Il rischio è quello di porre ai cittadini la scelta (che è appunto una falsa scelta) tra la propria libertà e la salute, magari indicando anche in un nemico esterno l’origine di tutti i mali. Il piatto perfetto da servire a chi anziché risposte complesse preferisce affidarsi ad eccitazioni populiste e nazionaliste.

Bisogna investire in educazione, formazione, dare valore all’informazione seria per evitare che il mondo si divida in tante aree rissose che vogliono solo trovare un nemico a cui imputare la crisi.

Anche su questo tema Harari coglie il punto
The second important choice we confront is between nationalist isolation and global solidarity. Both the epidemic itself and the resulting economic crisis are global problems. They can be solved effectively only by global co-operation.
First and foremost, in order to defeat the virus we need to share information globally.”
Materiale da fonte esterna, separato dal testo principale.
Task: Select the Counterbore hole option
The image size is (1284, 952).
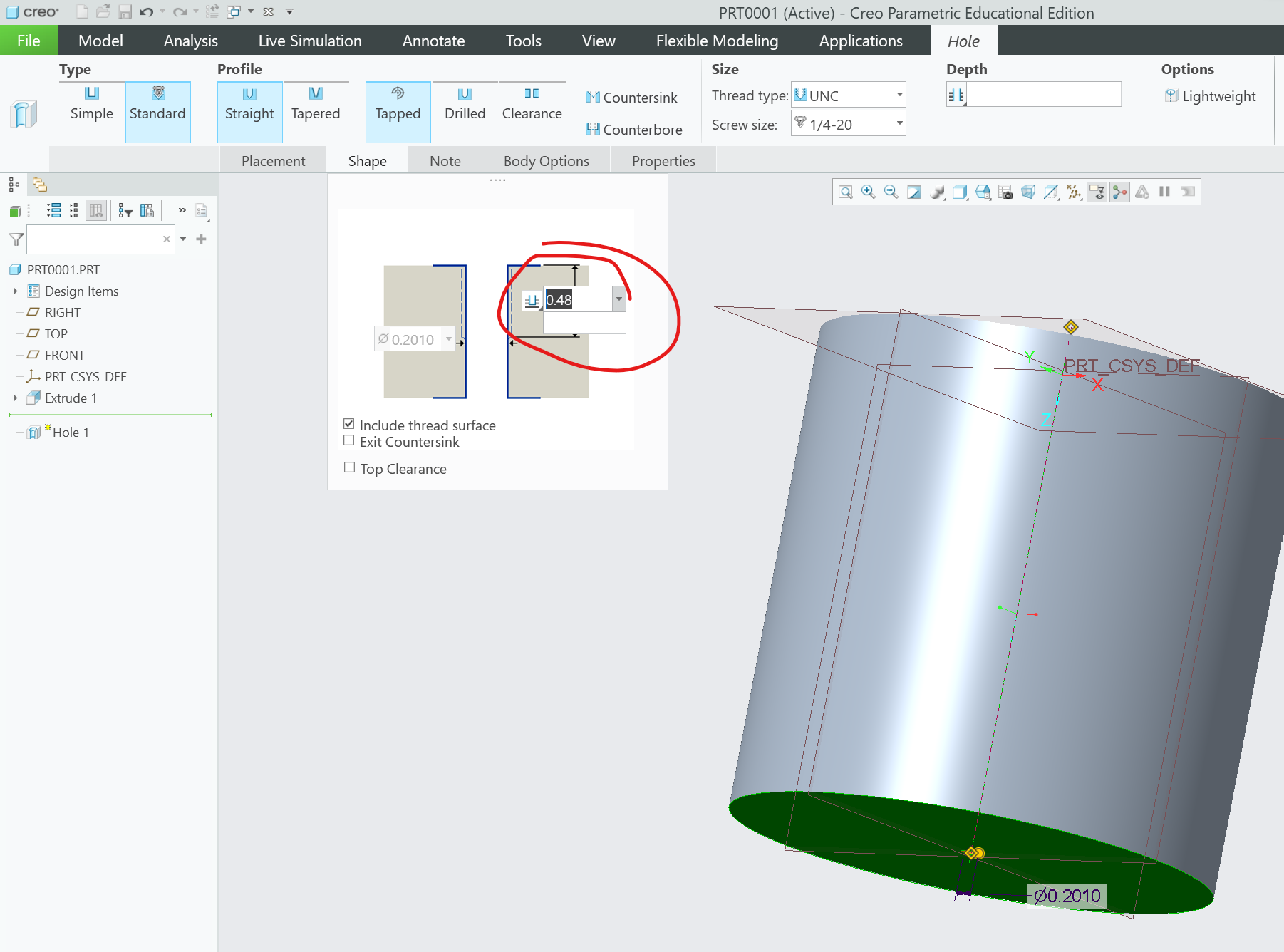Action: click(636, 129)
Avranno voglia le grandi potenze USA e Cina di condividere davvero le informazioni per il bene di tutti? La partita, come detto, é forse troppo grossa per auspicarlo, ma dobbiamo pretenderlo e fare sentire la nostra voce civile.

In questa nuova Guerra Fredda che è appena iniziata penso che i paesi “satellite” ma di grande tradizione culturale come il nostro abbiano il dovere di tenere la guardia alta e di restare un baluardo di civiltà, diritti e dibattiti civili, senza farsi travolgere da facili nazionalismi che ci porterebbero alla rovina, ma rafforzando un fronte europeo credibile.

Ritengo che il primo passo sia quindi pretendere serietà e chiarezza da parte di chi ci governa, che non può pensare di protrarre ulteriormente questo stato di eccezione dove da cittadini siamo relegati a sudditi a cui si consente oppure no di esercitare diritti costituzionalmente garantiti a cadenza settimanale!

Presteremo attenzione ai nostri comportamenti, staremo distanziati, useremo dispositivi di protezione individuale perché è interesse nostro e di tutta la comunità farlo, ma dobbiamo tornare a farlo quanto prima nell’ambito delle nostre libertà di spostamento e di scelta.

In gioco c’è molto di più che la ripartenza economica del paese, ma un modello di vita per la cui difesa l’Europa ha finito di combattere 75 anni fa una guerra sanguinosa. Non infanghiamo la memoria di chi ha dato la vita per la nostra libertà con un falso patto al contrario.